将一个 OMS 后端服务部署在 Kubernetes 集群上,如何配置网络通信,实现用户通过云下浏览器访问云上的 OMS 服务。

网络拓扑如下:

外部用户浏览器 / curl | v DNS <你的域名> | v CLB VIP 80 / 443 | v Ingress 规则 host/path 匹配 | v Service jmesh-namesvr-oms:9200 | v Pod 9.165.174.104:8081 | v oms-backend

简化交互版本:

用户 -> 域名 -> CLB -> Ingress -> Service jmesh-namesvr-oms:9200 -> Endpoint 9.165.174.104:8081 -> oms-backend

注意:OMS 原始的首页访问路径是 /,因此需要在 Ingress 配置访问的路径是 / (即,路径改写),保证请求访问 OMS 实际使用的根路径。

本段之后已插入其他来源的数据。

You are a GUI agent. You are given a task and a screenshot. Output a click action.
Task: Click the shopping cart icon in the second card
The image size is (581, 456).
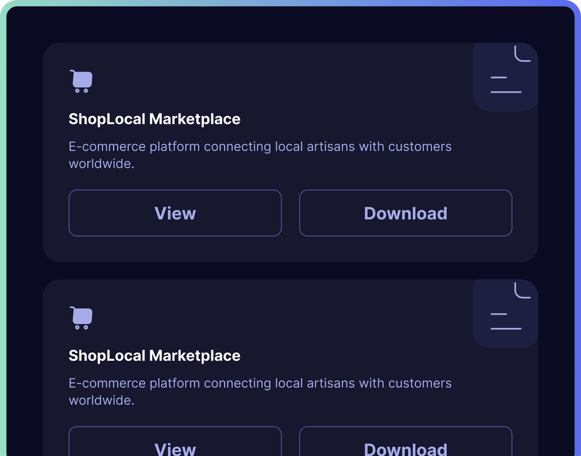coord(81,318)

/ -> 前端页面 /assets/* -> 前端静态资源 /backend/api/v1/health -> 后端健康检查

ingress 配置:

- domain: mesh.jlib.woa.com path: / services: - serviceName: jmesh-namesvr-oms serviceNamespace: jmesh-namesvr servicePort: 9200 isDirectConnect: true

综合排查思路

当遇到服务 jmesh-namesvr-oms 无法正常访问时,通常可以按以下顺序进行定位:

  1. get svc -o wide:确认服务本身存在,查看其选择器和端口。
  2. get endpoints:检查后端 Pod 的 IP 列表是否为空,若为空则服务无可用后端。
  3. get pods -l <selector> --show-labels:验证匹配选择器的 Pod 是否正常运行,标签是否一致。
  4. describe svc:获取更详细的服务信息和相关事件,进一步定位原因。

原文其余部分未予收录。